人は「心当たり」があると、ネガティブ情報に反応する
ウソを見抜く強力な質問法として「可能性質問」という質問法があります。これは「犯人であれば、あり得る可能性」について突っついて聞くというものです。
例えば、ある会社の更衣室にある従業員用のロッカーから現金が盗まれたとします。その時間帯に更衣室を使用した社員は5人です。順番に話を聞いたところ、Bに複数のウソのサインが見られました。そこでBを再度呼び出して聞いてみることにしました。ここで使えるのが可能性質問です。
「あなたがロッカーから現金を盗んだのを、見た人がいる可能性はありますか?」と聞いてみます。
もし彼が犯人であった場合、誰かに目撃された可能性があります。彼は「誰かに見られたのではないか?」と勝手に想像をはじめます。そして仮に見られていた場合、何と答えてこの場を切り抜けようか考えはじめます。つまり、そこにウソのサインが出やすくなります。
犯人でない場合は、目撃された可能性はまったくないので「そんな可能性はありません。だってやっていないですから」と考える間もなく直ちにそう答えます。
人間はこのようなネガティブな情報を投げられると、心あたりのある人だけがそれに反応して勝手に悪い方向に考える傾向があります。

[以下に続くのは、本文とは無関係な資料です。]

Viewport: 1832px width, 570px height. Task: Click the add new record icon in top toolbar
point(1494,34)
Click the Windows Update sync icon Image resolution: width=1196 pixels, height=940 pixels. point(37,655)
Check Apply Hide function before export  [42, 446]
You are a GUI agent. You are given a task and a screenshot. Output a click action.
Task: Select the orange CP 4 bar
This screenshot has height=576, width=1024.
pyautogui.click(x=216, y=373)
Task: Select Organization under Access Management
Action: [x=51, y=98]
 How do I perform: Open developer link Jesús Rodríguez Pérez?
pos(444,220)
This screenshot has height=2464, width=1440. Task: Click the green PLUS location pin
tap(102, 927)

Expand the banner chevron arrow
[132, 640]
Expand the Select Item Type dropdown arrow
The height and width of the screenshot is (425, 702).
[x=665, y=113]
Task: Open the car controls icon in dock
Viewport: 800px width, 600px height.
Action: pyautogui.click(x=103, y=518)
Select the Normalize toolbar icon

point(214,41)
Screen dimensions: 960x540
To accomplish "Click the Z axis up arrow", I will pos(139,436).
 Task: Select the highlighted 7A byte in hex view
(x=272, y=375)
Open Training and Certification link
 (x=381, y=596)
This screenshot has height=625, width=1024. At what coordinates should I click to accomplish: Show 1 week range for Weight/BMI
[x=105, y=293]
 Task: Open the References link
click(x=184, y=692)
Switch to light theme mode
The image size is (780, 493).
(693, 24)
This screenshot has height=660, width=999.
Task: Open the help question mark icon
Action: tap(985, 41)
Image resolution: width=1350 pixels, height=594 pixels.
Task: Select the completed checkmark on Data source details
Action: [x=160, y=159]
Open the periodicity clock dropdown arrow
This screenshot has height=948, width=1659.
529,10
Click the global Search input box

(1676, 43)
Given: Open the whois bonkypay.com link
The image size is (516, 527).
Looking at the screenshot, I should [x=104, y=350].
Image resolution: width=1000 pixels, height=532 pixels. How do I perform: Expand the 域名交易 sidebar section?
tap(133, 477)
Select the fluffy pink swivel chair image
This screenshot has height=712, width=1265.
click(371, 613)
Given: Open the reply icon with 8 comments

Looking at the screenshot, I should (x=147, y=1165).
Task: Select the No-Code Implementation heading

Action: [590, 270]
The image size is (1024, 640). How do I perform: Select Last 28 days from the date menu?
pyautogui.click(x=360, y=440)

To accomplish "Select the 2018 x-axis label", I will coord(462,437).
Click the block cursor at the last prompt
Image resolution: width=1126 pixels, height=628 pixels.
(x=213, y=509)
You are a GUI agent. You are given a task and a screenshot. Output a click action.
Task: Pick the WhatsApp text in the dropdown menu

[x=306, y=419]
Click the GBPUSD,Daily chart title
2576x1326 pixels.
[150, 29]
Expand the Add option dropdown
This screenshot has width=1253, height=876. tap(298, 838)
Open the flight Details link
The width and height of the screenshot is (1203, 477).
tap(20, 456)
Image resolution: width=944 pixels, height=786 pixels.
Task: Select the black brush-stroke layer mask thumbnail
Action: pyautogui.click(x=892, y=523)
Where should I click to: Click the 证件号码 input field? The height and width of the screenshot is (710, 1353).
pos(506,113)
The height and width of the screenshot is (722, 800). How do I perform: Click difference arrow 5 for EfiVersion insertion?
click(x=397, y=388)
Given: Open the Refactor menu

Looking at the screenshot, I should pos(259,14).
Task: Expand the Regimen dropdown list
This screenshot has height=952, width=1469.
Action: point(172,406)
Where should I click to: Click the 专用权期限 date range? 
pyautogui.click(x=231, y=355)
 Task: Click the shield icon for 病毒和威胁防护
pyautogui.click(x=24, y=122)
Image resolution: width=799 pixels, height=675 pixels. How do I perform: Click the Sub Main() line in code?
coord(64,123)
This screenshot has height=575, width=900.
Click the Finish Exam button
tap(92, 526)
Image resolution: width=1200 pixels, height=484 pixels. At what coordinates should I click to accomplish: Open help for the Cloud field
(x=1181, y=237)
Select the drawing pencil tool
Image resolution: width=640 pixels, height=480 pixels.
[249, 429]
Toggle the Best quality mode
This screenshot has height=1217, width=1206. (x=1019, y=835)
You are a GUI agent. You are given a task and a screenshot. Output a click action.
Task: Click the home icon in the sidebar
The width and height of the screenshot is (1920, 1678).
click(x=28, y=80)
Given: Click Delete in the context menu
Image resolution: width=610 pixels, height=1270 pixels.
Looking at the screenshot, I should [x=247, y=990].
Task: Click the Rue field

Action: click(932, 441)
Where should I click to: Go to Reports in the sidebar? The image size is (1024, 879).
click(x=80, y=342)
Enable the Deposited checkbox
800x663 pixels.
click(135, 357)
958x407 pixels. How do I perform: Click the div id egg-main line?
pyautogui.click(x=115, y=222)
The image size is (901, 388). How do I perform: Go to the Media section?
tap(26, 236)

やましいことがなければ「何のこと?」で終わるが・・・
例えば、朝出かけるときにいつも見送りもしない奥さん(旦那さん)が玄関先まできて、「今晩、ちょっと大事な話があるから・・・」と神妙な顔つきで言われたとします。あなたならどう考えますか? 何もやましいことがなければ「何のこっちゃ」で終わります。ところが何かやましいことがある人は、「何の話だろう? 浮気がばれたかな? いや、へそくりかな? まさか離婚したいとか?」などと、勝手に悪い方向に考えますよね。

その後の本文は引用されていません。